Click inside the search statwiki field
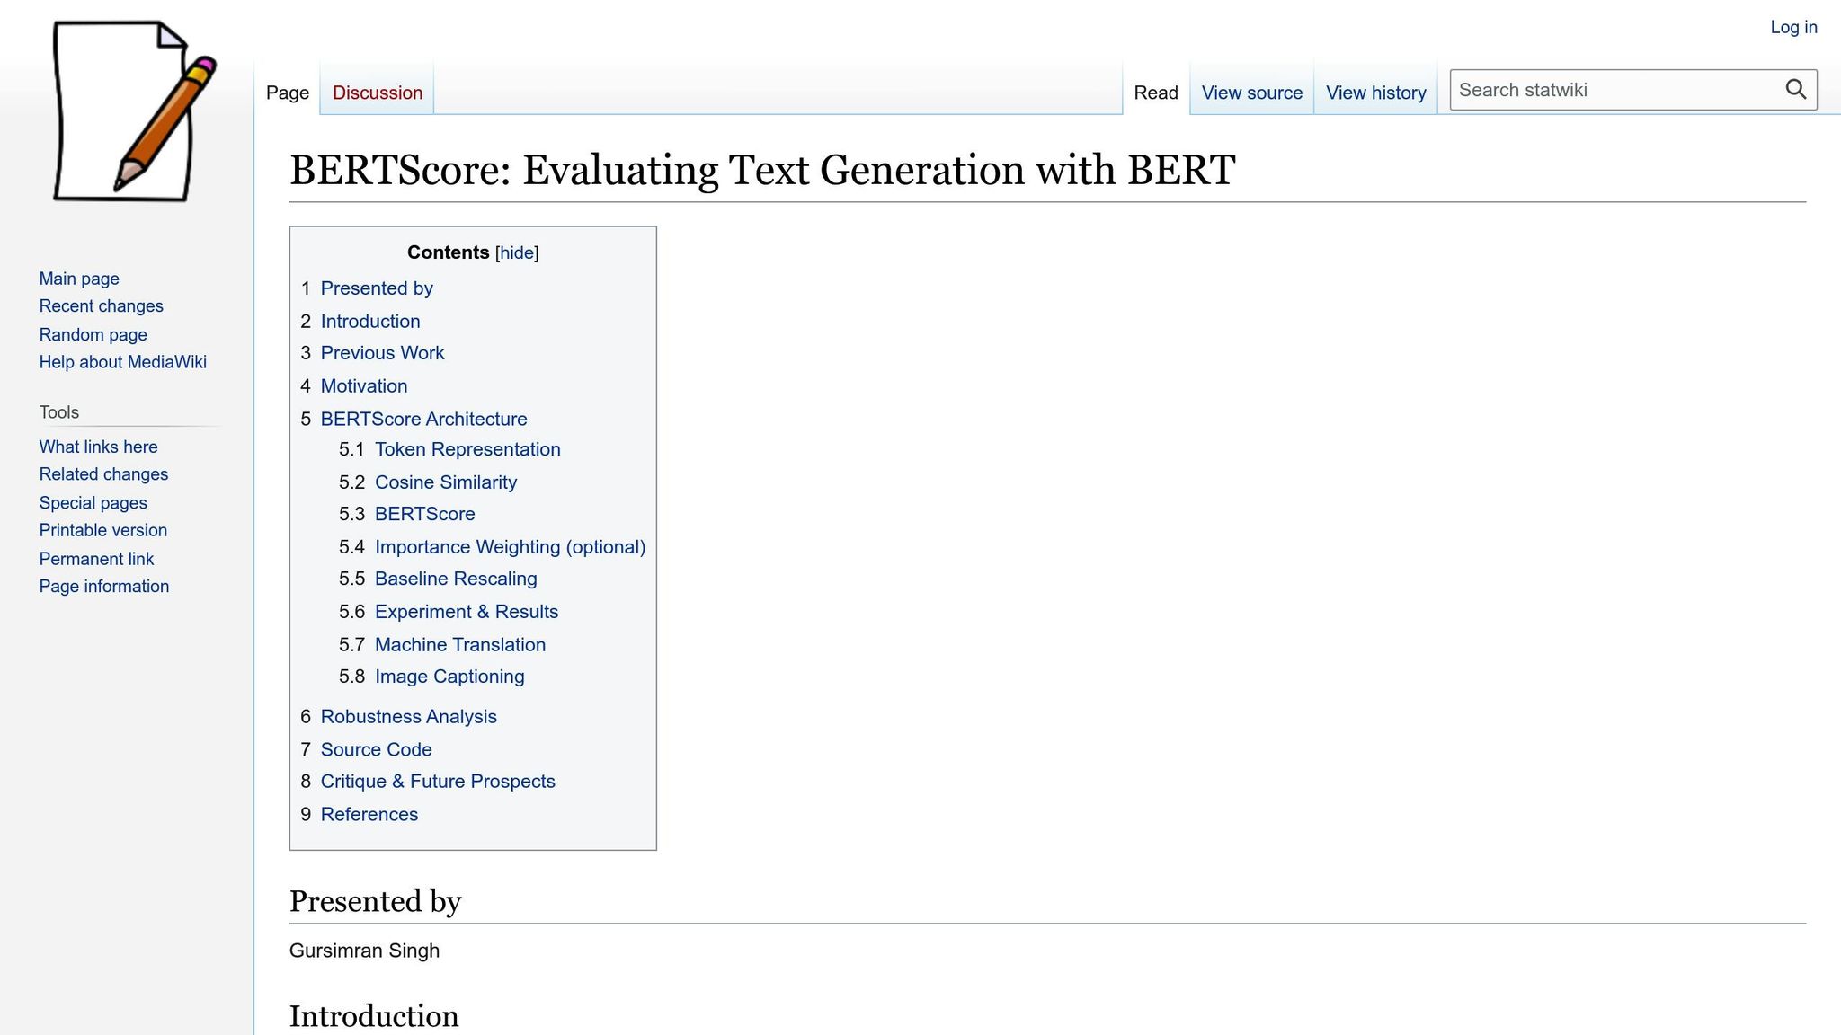 (x=1609, y=90)
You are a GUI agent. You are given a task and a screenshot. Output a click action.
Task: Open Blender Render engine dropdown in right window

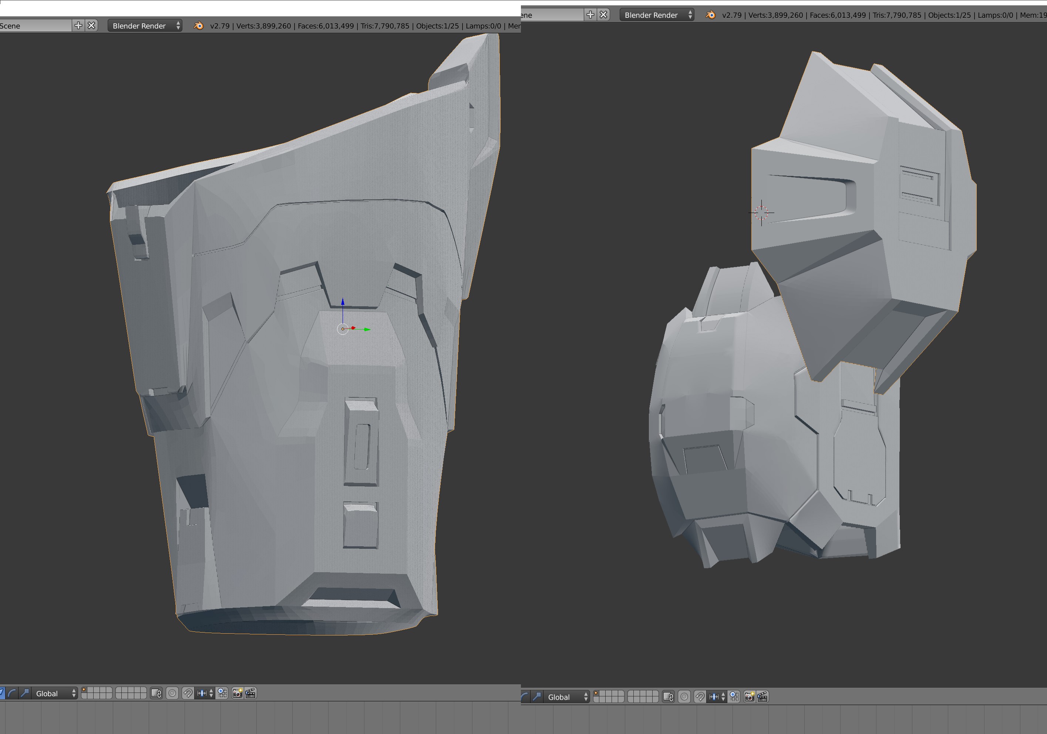657,15
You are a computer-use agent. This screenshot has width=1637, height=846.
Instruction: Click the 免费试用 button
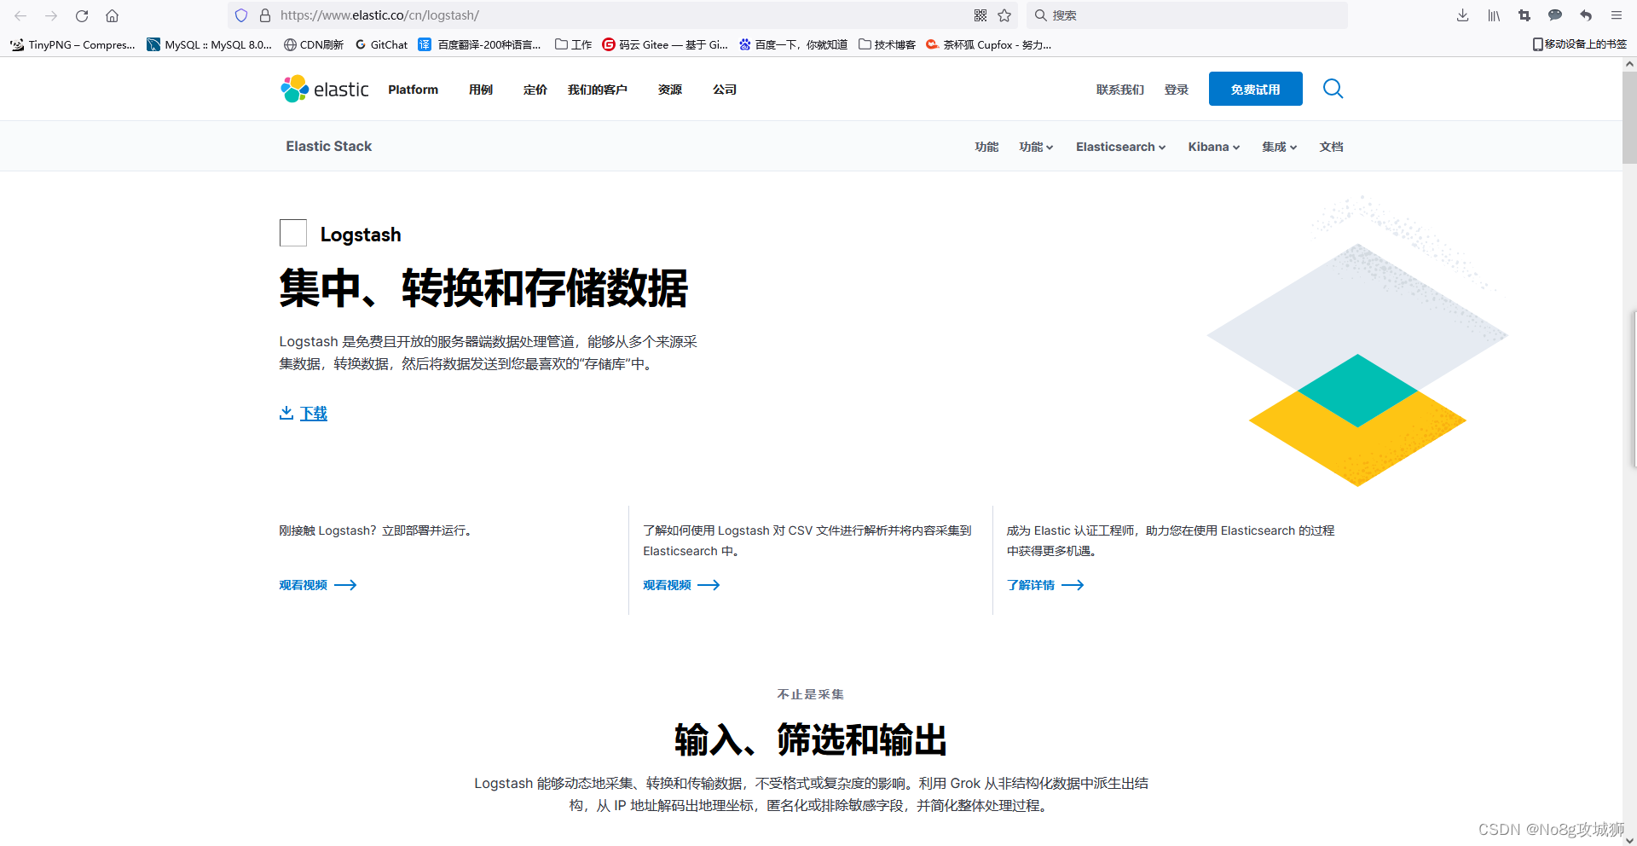point(1254,89)
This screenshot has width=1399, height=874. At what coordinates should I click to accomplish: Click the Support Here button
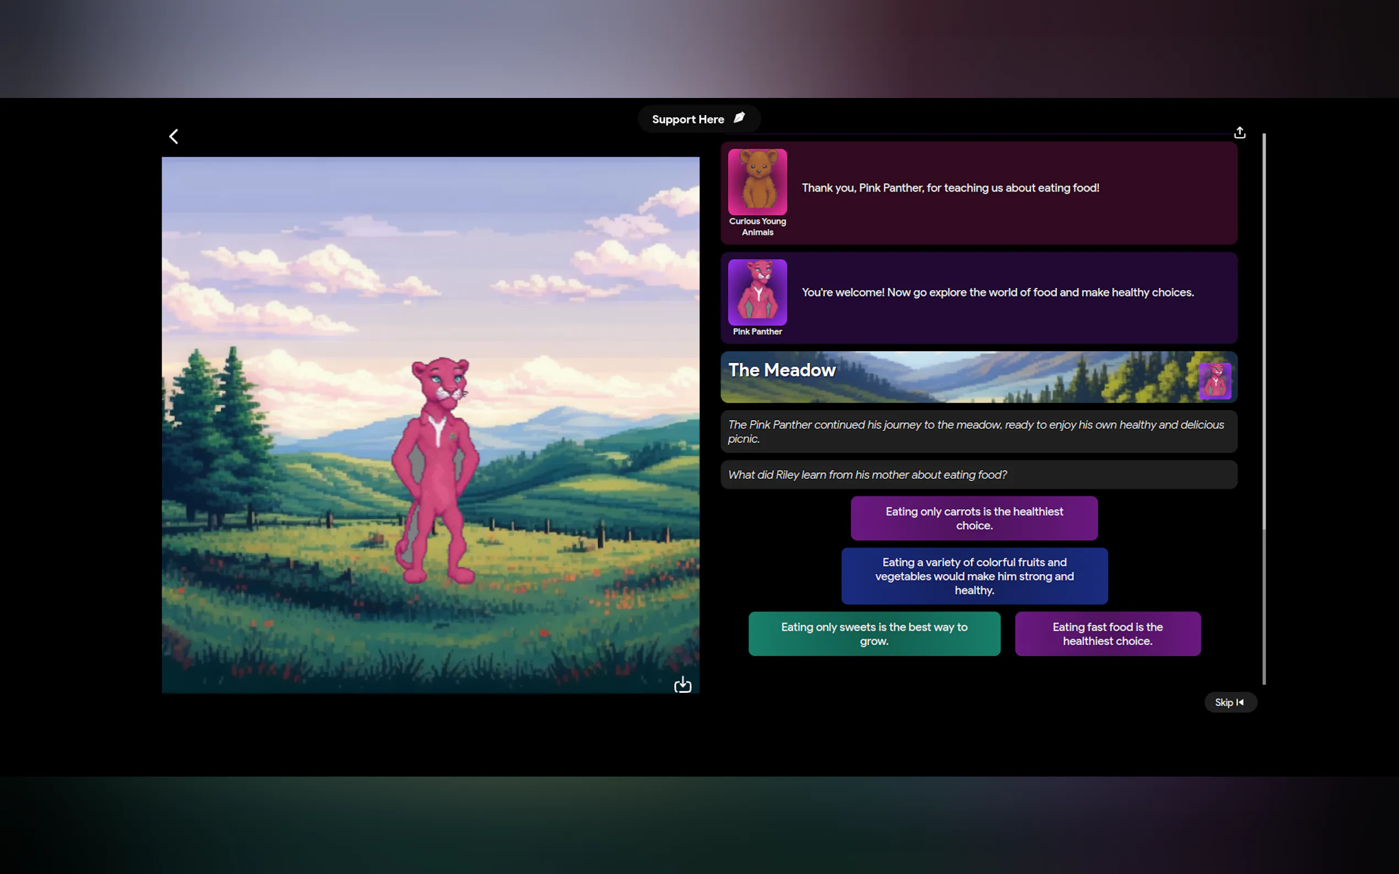click(x=688, y=119)
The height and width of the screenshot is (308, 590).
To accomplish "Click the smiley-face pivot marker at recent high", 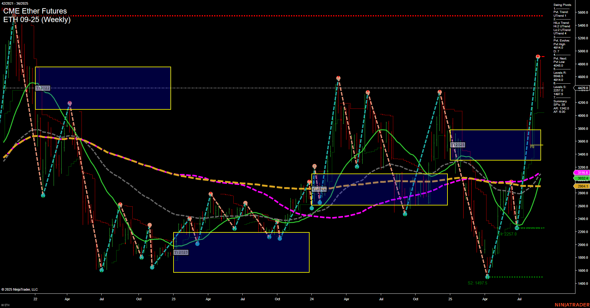I will (x=539, y=56).
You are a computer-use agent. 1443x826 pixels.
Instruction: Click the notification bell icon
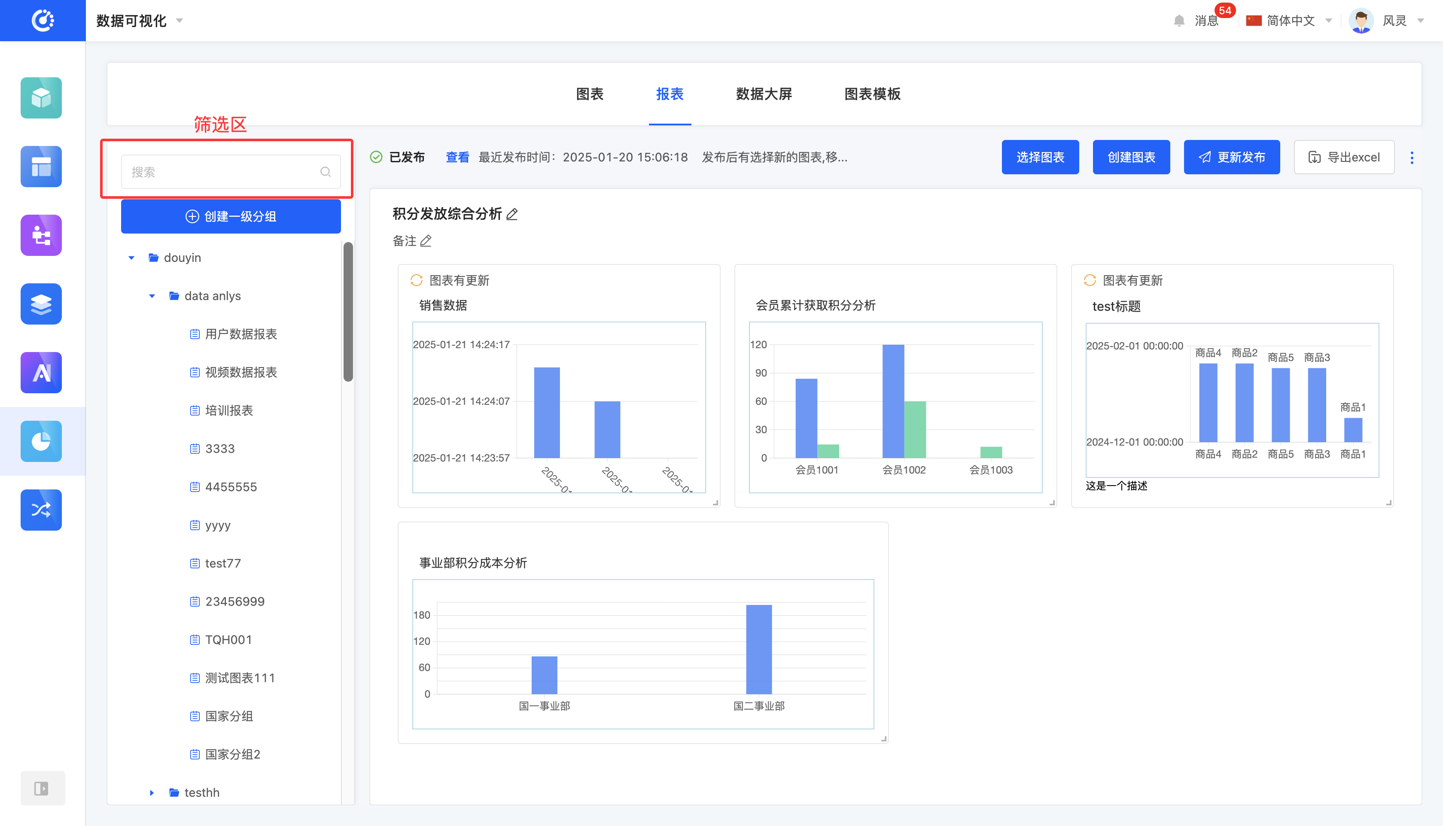[1179, 20]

○ ○ ○ ○ ○

Exercise directions:
Copy out each line of the data that includes the string "computer".

Exercise output:
You are a computer-use agent. This screenshot has width=1637, height=846.
You are a computer-use agent. 1443x826 pixels.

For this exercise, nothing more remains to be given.